Queen consort of Goguryeo
- Tenure: 37 – 18 BC

Queen dowager of Paekche
- Tenure: 18 – 6 BC
- Born: 66/7 BC Buyeo
- Died: 6 BC (aged 61) Paekche
- Spouse: Wutae Dongmyeong of Goguryeo
- Issue: Biryu Onjo
- Father: Yeon Ta-bal

Korean name
- Hangul: 소서노
- Hanja: 召西奴
- RR: Soseono
- MR: Sosŏno

= Soseono =

Wife of Dongmyeong Goryeo (66/7 – 6 BC)

Soseono (66/7 – 6 BC) or Yeon Soseono was the second wife of King Dongmyeong and a key figure in the establishment of both Goguryeo and Paekche.
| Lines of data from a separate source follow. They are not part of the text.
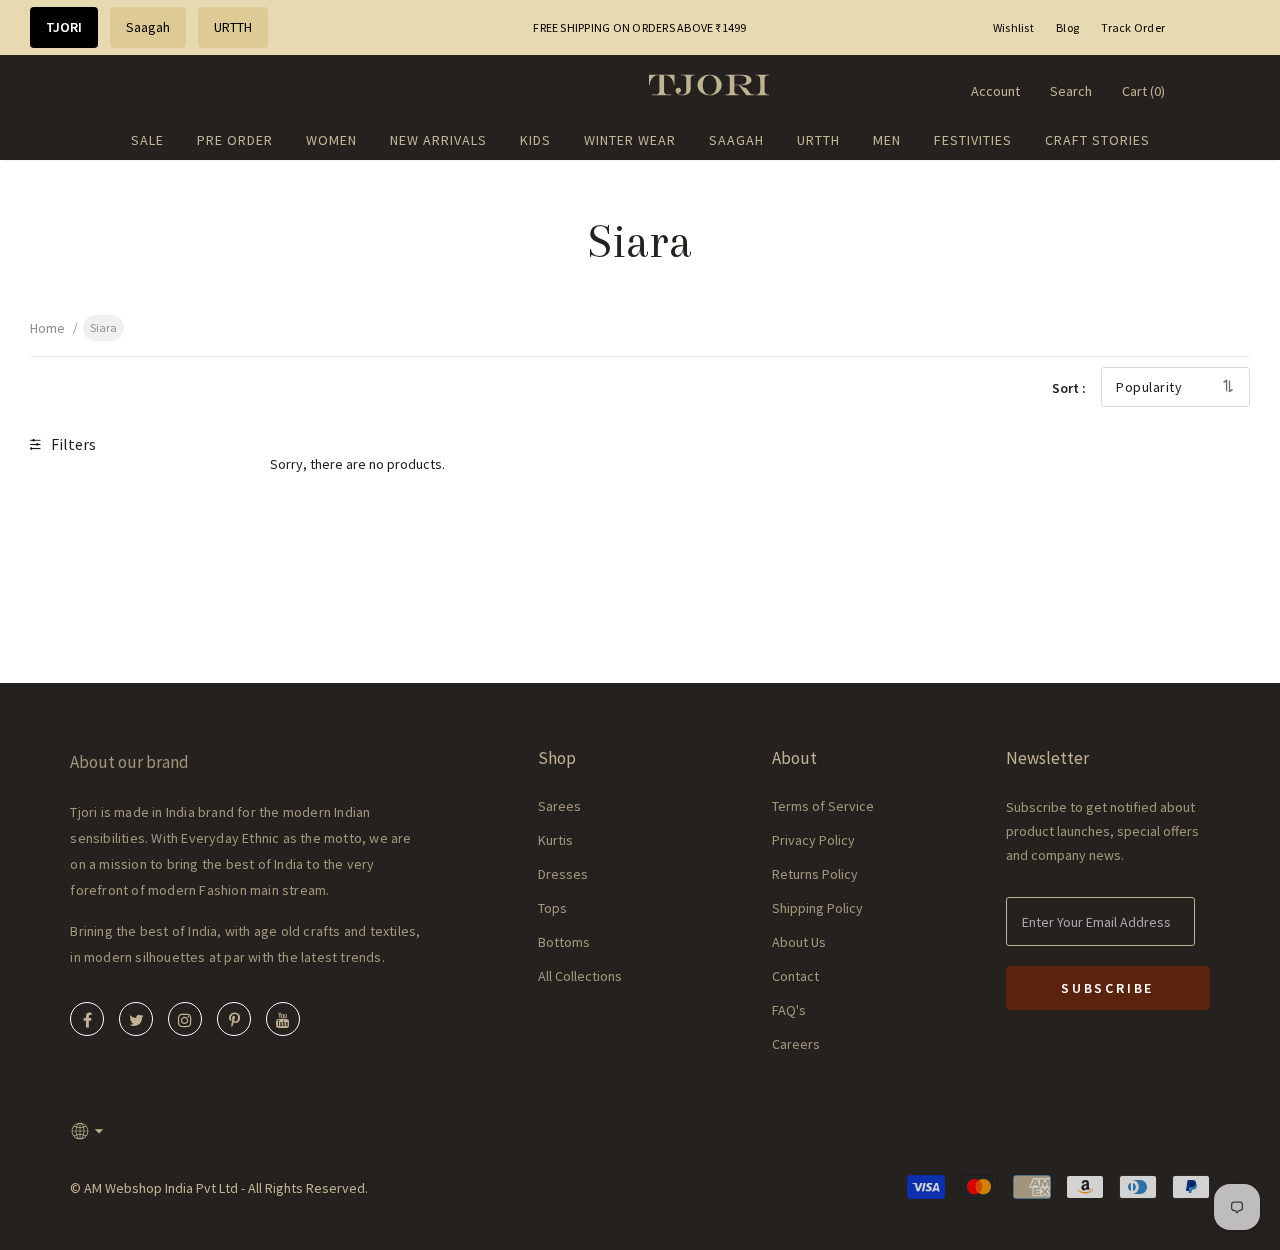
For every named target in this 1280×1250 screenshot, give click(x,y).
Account (995, 91)
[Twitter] (136, 1019)
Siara (103, 327)
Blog (1067, 27)
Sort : (1069, 388)
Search (1071, 91)
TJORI (64, 27)
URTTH (233, 27)
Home (47, 328)
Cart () (1143, 91)
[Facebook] (87, 1019)
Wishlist (1013, 27)
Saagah (148, 27)
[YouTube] (283, 1019)
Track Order (1133, 27)
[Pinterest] (234, 1019)
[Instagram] (185, 1019)
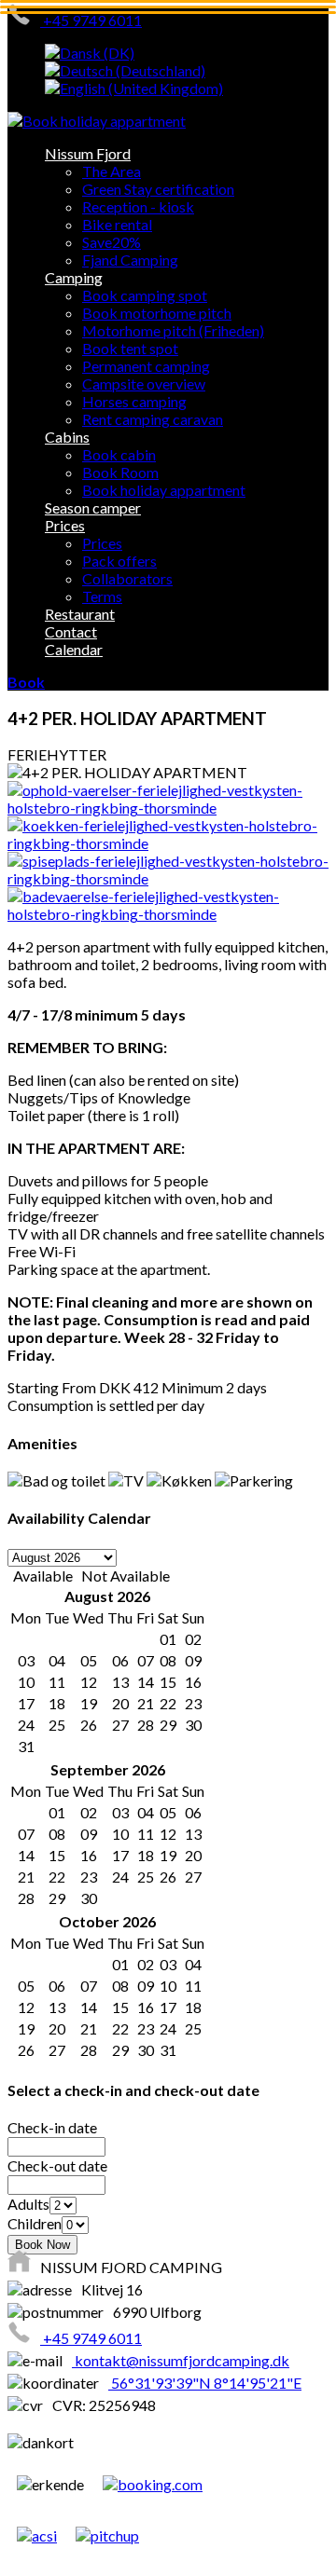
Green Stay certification (158, 189)
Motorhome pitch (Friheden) (173, 330)
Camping (74, 277)
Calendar (74, 649)
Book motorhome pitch (156, 313)
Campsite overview (143, 383)
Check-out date (57, 2165)
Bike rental (117, 224)
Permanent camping (146, 366)
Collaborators (127, 578)
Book (26, 682)
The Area (111, 171)
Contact (71, 631)
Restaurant (80, 614)
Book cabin (119, 454)
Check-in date (52, 2127)
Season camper (93, 507)
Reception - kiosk (138, 206)
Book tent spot (130, 348)
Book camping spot (144, 295)
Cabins (67, 436)
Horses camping (134, 401)
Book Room (120, 472)
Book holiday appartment (163, 490)
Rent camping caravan (152, 419)
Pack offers (119, 560)
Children (34, 2223)
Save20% (111, 242)
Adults (28, 2204)
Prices (65, 525)
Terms (102, 596)
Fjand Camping (130, 259)
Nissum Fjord (88, 153)
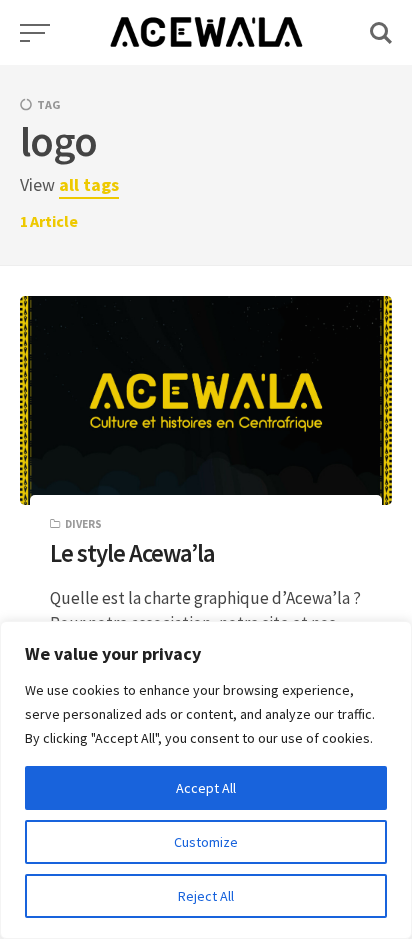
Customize (206, 842)
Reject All (206, 896)
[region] (206, 780)
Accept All (206, 788)
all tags (89, 184)
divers (83, 524)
She was the mother of Biryu and Onjo.

== Establishment of two kingdoms ==
The traditional account from the Annals of Paekche section in the Samguk Sagi states that Soseono was the daughter of Yeon Ta-bal, a wealthy influential figure in Holbon and the second wife of Jumong. The same source states that the chief of the Habaek tribe had given his daughter, Lady Ye, in marriage to Jumong and she was his first wife. Soseono's first husband was Wutae.

After Jumong's eldest son, Yuri, and Yuri's mother, Lady Ye, who were both presumed to have died, returned to Goguryeo, Yuri became the crown prince. Soseono left Goguryeo and took her two sons, Biryu and Onjo, south to found their own kingdom, Paekche.

==Death==
- According to the Samguk Sagi, Soseono died in 6 BCE at the age of 61 during the 13th years reign of her second son as the first king of Paekche.

==In popular culture==
- Portrayed by Han Hye-jin in the 2006–2007 MBC TV series Jumong.
- Portrayed by Jung Ae-ri in the 2010–2011 KBS1 TV series The King of Legend.
- Portrayed by Woo Da-young in the 2017 KBS TV series Chronicles of Korea.